## Task A
In the housing thread, what was the Federal Reserve's balance sheet on June 5?
## Task B
Reproduce the housing thread word for word, everything from "Greenspan: Taper Now, Even" down to "an easy exit.".

## Page

Housing about to Blowup

Rates may rise faster than most think.
http://www.cnbc.com/id/100798203

Greenspan: Taper Now, Even If Economy Isn't Ready

Former Federal Reserve Chairman Alan Greenspan told CNBC on Friday that the central bank should taper its $85 billion a month bond buying even if the U.S. economy is not ready for it.

"The sooner we come to grips with this excessive level of assets on the balance sheet of the Federal Reserve?that everybody agrees is excessive?the better," he said in a "Squawk Box" interview. "There is a general presumption that we can wait indefinitely and make judgments on when we're going to move. I'm not sure the market will allow us to do that."


If the Fed moves too quickly in reining in its accommodative policies, he added, it could shock the market, which is already dealing with a very large element of uncertainty.


Greenspan said that he's not sure the markets will allow an easy exit.


"I think the issue is not only a question of when we taper down, but when do we turn," he explained, meaning actually decreasing the Fed's balance sheet, which stood at $3.357 trillion on June 5, compared with $3.342 trillion on May 29.

"The markets may not give us all the leeway we might like to do that," he observed, pointing out that tapering is still increasing the Fed's balance sheet.

The former Fed chairman said he's sure the central bank is formulating a "Plan B" for unexpected circumstances.


As far as the Fed's near-zero interest rate policy, he said it's helped stock prices, but the markets need to be prepared for a faster-than-expected rise in rates.
 
Tieloop said:
irvinehomeowner said:
Tieloop said:
I was not familiar with Johns Creek, so I Googled it.  Are  you referring to the one in Georgia?  I am not interested in the Georgia summers.  I have enough high heat and humidity living in Southeast Asia. 
Yes... the one in Georgia.

I think you just made a baby panda cry... but I agree with you... weather is a major factor.

I looked back to the link I found about John's Creek.  Now I get the panda joke.  :)

Read these to get the jokes:http://www.talkirvine.com/index.php/topic,3853.0.htmlhttp://www.talkirvine.com/index.php/topic,3823.0.html
 
Hey, you guys can laugh about Johns Creek but Panda has found an area of opportunity unlike the folks who are a day late and a dollar short in Irvine. Imo, he's going to be the one laughing... all the way to the bank.

Rates.. glad I locked when I did. I hopped the last train to Refiville. Signing Party at my house Saturday.

## Information provided
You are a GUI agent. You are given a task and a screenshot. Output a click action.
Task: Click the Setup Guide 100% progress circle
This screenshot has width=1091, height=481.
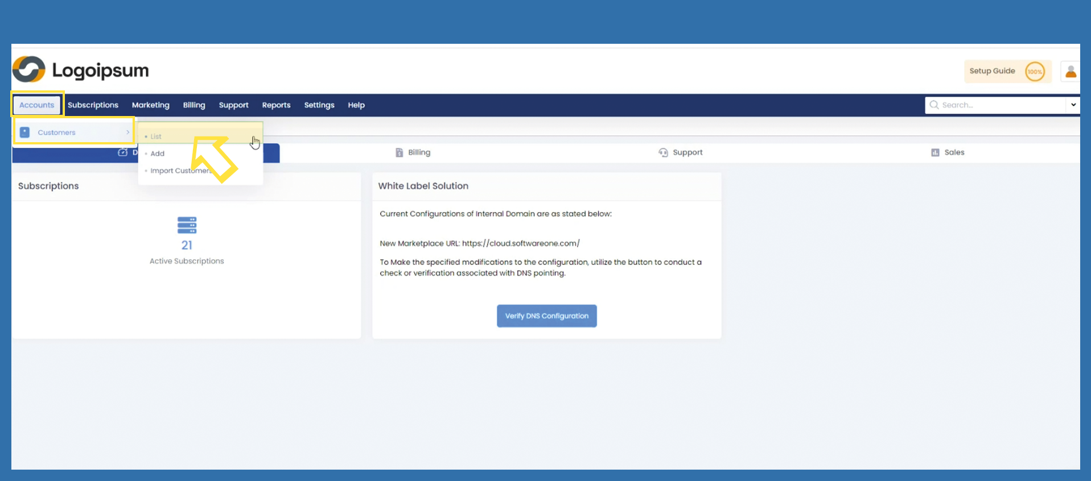pos(1034,72)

## Answer A
$3.357 trillion

## Answer B
Greenspan: Taper Now, Even If Economy Isn't Ready

Former Federal Reserve Chairman Alan Greenspan told CNBC on Friday that the central bank should taper its $85 billion a month bond buying even if the U.S. economy is not ready for it.

"The sooner we come to grips with this excessive level of assets on the balance sheet of the Federal Reserve?that everybody agrees is excessive?the better," he said in a "Squawk Box" interview. "There is a general presumption that we can wait indefinitely and make judgments on when we're going to move. I'm not sure the market will allow us to do that."


If the Fed moves too quickly in reining in its accommodative policies, he added, it could shock the market, which is already dealing with a very large element of uncertainty.


Greenspan said that he's not sure the markets will allow an easy exit.